You may find it not critical enough of the situation. You may find it not misty-eyed or respectful enough of the soldiers. The footage is messy, surreal, moving, frustrating - and the structure is a shapeless slop, which makes its own kind of virtue: There's no narrative, no obvious end to the war itself, and for whatever certainty of the situation you think you hold, there's something here to contradict it. The lack of clarity on the faces of the soldiers is honest.
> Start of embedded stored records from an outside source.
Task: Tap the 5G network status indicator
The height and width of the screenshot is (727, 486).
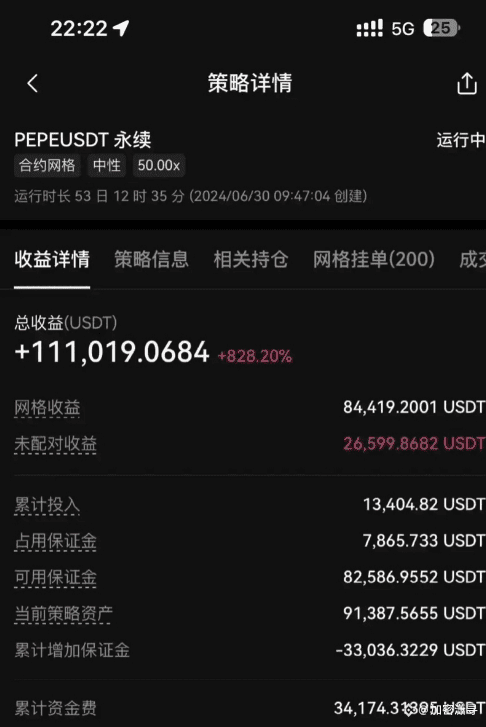Action: point(403,29)
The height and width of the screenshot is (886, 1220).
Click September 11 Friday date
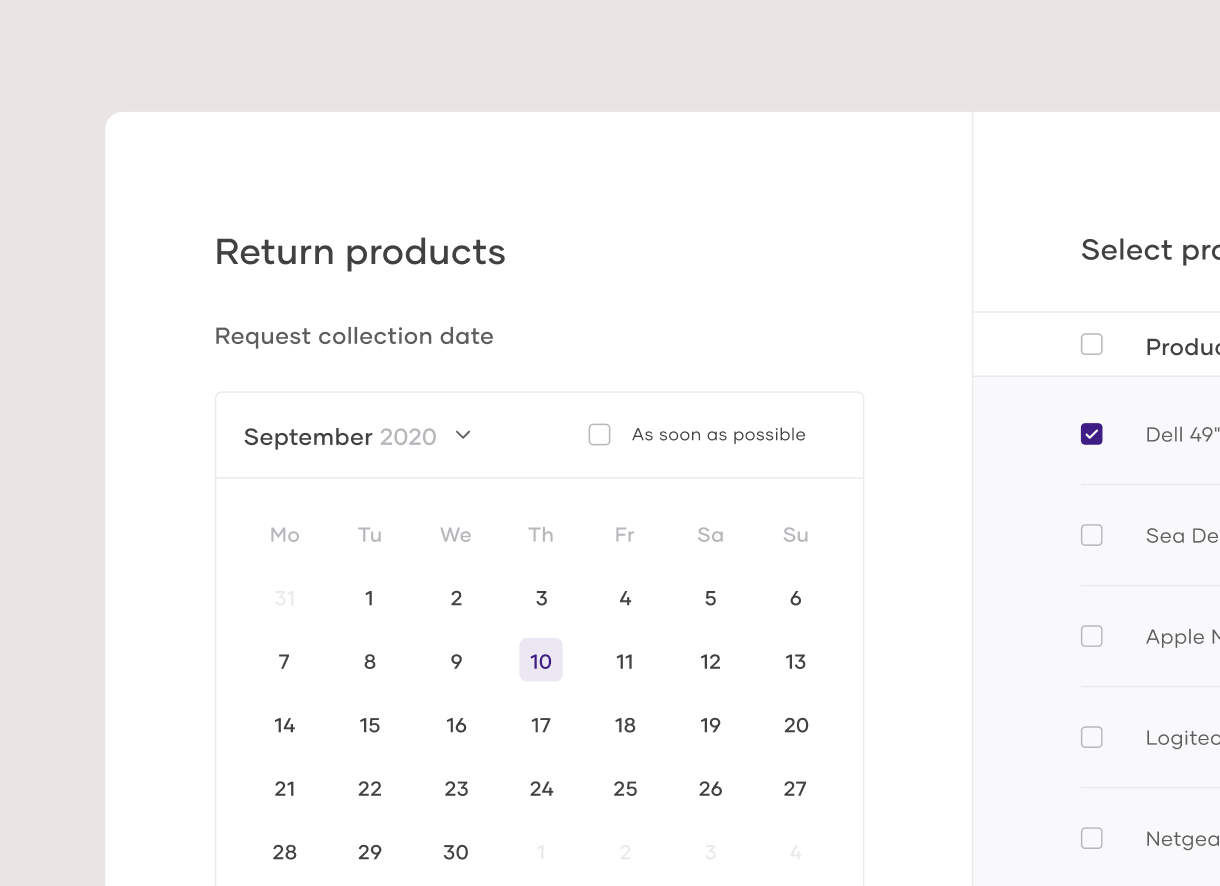coord(625,661)
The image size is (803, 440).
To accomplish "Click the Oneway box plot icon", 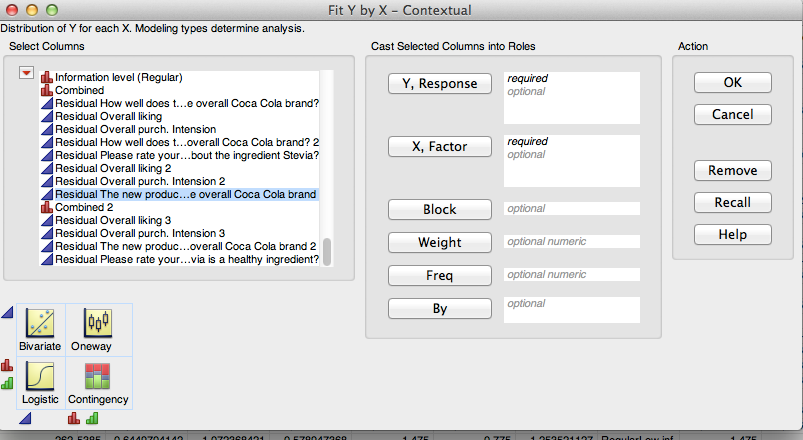I will 97,323.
And their prognosis: inconclusive at best.
That said, whatever your reservations, the impact of the footage is surprising and immediate - so in contradiction to what we see on television or hear from military leaders (whose daily sound bites play on the soundtrack like black comedy) - and takes on vital importance.
If you have loved ones in Iraq, if you're headed there yourself, know someone who is, or know someone coming home - if the entire thing has turned abstract, too removed from your reality to be appreciated, better dealt with by slapping a ribbon magnet on the back of your minivan - Gunner Palace makes the opaqueness of this war clearer.
Or as clear as can be.
Tucker, an American who lives in Germany and comes from a military family, spent a few months of 2003 and 2004 with the 2nd Battalion-3rd Field Artil-lery Division of the Army's First Armored Division. These are the "Gunners." The footage he came back with looks nothing like footage we saw filed by "embedded" TV journalists. There is no mission to be tracked and summarized, there's no hopefulness or despair, and the difference is evident in the way these soldiers regard Tucker and his cameras.
They don't look away or seem to play for the lens. They regard it the way friends talk into palm-held video cameras. However Tucker gained their respect, he did, and the soldiers show no signs of being camera-prepped. They're as blunt with language as you'd expect in a war. The filmmakers lobbied the Motion Picture Association of America and landed a PG-13; considering how young some of these guys are, it's only right. What's also evident is how the culture of war has become a revolving door. You can't watch Gunner Palace without thinking of Robert Altman's M*A*S*H and the absurdity that comes with being unclear of your job or purpose.
That's on both sides of the camera. These soldiers are just as aware of the image they're projecting, one that's constructed and filtered through decades of war films. Echoes are all over the place. You're reminded of Three Kings and its hedonism, Apocalypse Now and its own surrealism. More interestingly is the way Tucker (and maybe the guys themselves) can't help but see their view refracted through the lens of first-person video games and TV shows like Cops. He rides to raids, follows behind with a jerky camera, and finds Iraqis with faces pressed into the dust.
It's all strangely familiar.
Tucker mostly used, however, the classic cinema-verite style of documentary filmmaking that only works when you're a fly on the wall. One discovery: Hip hop (no surprise) has replaced rock as the war music of choice. These guys relieve boredom by banging out beats on hoods of Jeeps, free-styling rhymes, and a few are good. They have the insight the threat of sudden danger brings: They're not loved by the Iraqis. Their armor is a joke; one soldier explains how it's strong enough to keep a bullet from going all the way through.
Tucker is wise not to reduce them to talking points. Or worse, red and blue soldiers. Frankly, I went in expecting to interpret the film's footage through my own ideas of the war and came out with an infinitely more complicated view: These guys are smart, brave, questioning, angry. They feel betrayed, abandoned, puzzled, determined. It's easy to forget your cheap viewpoint comes from secondhand knowledge. "For y'all this is just a show," one solider raps into the lens. "But we live in this movie."